The Tikvah Fund is a philanthropic organization established to support the “intellectual, religious, and political leaders of the Jewish people and the Jewish State,” and it invests in a wide range of educational initiatives around the world with a particular focus on teaching young Jews about Jewish history and civilization. The organization has hosted a conference at the museum in the past and was set to host another meeting on June 12, with DeSantis set to speak about the thriving Jewish community in the Sunshine State. According to Tikvah Fund organizers writing in the Wall Street Journal, Governor DeSantis did not “align with the museum’s values and its message of inclusivity,” and organizers were told that either the governor could be disinvited, or the event would not be welcome at the museum.
This position is simply unacceptable. It should be noted that the Museum of Jewish Heritage has disputed the claims, calling its decision a “logistical” one and saying, “No one was banned or cancelled.” But if the Tikvah account is even mostly accurate, the museum’s board and staff need a lesson in history and speech.
The very mission of the museum, which the institution describes as “crucial,” is to educate “diverse visitors about Jewish life before, during, and after the Holocaust.” One of the most horrifying facets of life in Germany during Hitler’s power grab and eventual turn to genocide was the fact that books were burned, dissent was silenced, and people who disagreed with those in power lived in fear. Free expression was stamped out, with Hitler explicitly and repeatedly purging communities that could challenge his worldview.
The historical period the museum showcases is the prime example of how silencing divergent views and limiting dialogue can lead to dangerous political times. Thus, it should be an institution that embraces differences and promotes viewpoint diversity so all can criticize, question, and understand the views and ideas of others. The museum should be a forum for debate and host progressive, polarizing politicians such as Representative Alexandria Ocasio-Cortez along with the Tikvah conference and conservatives like DeSantis. The museum is certainly a private institution with a public focus and can do what it likes, but a museum with a core focus of Jewish heritage should serve as a model for bringing people of different minds together.

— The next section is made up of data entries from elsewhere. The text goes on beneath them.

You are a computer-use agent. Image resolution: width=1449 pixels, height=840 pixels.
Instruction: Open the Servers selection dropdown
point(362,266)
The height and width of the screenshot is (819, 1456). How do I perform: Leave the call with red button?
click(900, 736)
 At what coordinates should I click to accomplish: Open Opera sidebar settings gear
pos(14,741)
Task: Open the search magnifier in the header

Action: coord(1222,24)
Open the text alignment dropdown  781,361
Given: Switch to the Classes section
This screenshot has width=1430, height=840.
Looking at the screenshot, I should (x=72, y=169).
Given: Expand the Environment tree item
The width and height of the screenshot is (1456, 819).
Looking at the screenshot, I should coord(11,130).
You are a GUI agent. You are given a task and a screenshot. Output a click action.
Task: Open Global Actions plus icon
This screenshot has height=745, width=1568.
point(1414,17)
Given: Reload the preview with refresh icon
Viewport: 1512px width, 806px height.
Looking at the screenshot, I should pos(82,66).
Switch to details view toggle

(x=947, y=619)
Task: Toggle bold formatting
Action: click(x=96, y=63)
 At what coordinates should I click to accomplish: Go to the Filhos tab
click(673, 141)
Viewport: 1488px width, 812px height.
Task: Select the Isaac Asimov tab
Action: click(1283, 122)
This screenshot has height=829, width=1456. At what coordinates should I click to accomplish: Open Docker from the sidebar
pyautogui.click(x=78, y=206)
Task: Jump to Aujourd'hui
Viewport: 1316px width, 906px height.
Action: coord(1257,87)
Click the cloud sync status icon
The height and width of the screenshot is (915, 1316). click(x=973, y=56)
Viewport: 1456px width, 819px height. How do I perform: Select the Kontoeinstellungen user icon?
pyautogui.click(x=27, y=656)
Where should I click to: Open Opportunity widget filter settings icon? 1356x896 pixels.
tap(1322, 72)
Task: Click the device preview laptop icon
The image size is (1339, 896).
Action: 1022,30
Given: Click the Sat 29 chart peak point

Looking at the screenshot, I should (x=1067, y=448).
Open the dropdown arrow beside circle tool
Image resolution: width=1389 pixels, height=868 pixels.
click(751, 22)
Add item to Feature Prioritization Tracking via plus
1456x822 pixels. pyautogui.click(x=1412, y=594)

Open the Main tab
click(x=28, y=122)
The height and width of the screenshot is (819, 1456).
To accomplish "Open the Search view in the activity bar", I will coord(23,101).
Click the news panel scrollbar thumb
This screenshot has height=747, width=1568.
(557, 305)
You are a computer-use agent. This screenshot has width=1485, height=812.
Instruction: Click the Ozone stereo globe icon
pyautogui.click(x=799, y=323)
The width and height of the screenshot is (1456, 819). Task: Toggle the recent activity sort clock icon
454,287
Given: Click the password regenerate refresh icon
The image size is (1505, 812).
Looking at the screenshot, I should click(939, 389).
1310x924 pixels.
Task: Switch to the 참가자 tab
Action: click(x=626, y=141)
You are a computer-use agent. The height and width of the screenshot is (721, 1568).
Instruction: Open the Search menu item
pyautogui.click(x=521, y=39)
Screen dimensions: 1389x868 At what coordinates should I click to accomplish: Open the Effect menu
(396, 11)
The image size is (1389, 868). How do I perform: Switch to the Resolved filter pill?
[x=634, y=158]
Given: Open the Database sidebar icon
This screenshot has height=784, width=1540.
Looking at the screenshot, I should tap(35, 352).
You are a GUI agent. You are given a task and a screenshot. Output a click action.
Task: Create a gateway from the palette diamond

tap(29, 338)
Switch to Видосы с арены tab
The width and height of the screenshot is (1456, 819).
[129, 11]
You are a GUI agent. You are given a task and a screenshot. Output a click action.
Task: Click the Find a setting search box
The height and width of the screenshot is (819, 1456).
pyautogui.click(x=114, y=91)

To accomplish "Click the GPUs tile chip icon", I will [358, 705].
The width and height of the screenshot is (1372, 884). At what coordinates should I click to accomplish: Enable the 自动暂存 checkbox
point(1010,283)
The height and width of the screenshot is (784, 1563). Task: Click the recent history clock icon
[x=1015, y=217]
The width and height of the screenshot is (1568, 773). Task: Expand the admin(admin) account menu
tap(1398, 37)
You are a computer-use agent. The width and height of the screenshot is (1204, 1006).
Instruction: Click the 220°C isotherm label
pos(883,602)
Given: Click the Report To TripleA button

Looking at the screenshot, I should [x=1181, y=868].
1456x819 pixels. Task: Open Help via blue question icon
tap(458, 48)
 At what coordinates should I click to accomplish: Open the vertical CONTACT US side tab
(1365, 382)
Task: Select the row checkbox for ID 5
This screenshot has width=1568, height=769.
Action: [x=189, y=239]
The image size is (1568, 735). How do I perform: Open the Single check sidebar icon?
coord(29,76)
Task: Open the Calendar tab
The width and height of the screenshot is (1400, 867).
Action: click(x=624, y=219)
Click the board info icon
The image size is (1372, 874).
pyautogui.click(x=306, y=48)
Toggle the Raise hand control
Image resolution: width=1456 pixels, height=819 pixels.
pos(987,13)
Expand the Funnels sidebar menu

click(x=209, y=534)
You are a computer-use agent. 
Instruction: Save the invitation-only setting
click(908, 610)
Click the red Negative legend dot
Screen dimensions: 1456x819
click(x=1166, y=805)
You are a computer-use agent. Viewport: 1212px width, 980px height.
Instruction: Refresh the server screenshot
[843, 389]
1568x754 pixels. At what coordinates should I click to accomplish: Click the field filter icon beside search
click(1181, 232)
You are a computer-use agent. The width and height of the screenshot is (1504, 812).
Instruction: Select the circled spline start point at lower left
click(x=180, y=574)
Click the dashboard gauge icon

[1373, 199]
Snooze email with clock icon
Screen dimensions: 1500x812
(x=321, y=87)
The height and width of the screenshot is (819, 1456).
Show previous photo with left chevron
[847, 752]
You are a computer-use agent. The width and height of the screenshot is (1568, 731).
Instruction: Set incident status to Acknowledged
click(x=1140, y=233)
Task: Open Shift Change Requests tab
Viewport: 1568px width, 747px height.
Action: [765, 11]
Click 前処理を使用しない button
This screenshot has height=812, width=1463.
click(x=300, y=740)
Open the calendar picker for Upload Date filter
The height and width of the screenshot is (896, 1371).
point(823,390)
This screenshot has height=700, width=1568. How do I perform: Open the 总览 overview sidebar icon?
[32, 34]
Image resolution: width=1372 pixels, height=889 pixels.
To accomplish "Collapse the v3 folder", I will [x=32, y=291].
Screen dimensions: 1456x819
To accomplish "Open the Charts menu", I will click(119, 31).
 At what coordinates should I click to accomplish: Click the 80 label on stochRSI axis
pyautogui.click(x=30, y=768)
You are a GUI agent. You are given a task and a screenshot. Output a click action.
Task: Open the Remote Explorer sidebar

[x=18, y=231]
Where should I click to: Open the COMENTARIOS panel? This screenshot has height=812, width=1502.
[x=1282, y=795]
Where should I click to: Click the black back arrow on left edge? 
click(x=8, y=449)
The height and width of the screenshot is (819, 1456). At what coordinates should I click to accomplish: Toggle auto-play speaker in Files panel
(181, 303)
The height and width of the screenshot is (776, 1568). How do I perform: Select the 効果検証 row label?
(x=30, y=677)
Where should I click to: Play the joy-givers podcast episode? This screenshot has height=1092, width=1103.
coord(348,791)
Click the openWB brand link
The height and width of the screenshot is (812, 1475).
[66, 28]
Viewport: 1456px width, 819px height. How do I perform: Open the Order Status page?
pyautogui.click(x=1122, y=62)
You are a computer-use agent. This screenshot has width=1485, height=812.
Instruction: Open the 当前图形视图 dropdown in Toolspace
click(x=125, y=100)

In fact, one of the Jewish community’s greatest attributes is the fact that Jews celebrate difference and disagreement. Debate is such a hallmark of Jewish tradition that some have argued that the Talmud is essentially an “anthology of arguments,” and historical discourse is so prized in Jewish thought that Judaism has sometimes been called a “culture of argument.” The Passover holiday that just ended explicitly celebrates asking tough questions, and it should be no wonder that Jewish leaders regularly invoke the words of Justice Brandeis in his Whitney v. California (1927) concurring opinion: “If there be time to expose through discussion the falsehood and fallacies, to avert the evil by the processes of education, the remedy to be applied is more speech, not enforced silence.” So if some at the Museum of Jewish Heritage dislike the ideas and arguments presented by the conference, they should respond substantively rather than joining the cancel-culture wave that has infected so many facets of society today.
Pressuring the Tikvah Fund was neither a small decision nor something that would have stayed private and behind closed doors. Instead, the museum made an overt political decision — one against its own mission, Jewish values, and America’s sacred tradition of free speech. While the conference may not return to the museum, the institution should issue a strong apology and use this as a teachable moment to reinforce the value of speech to the Jewish community and the nation at large.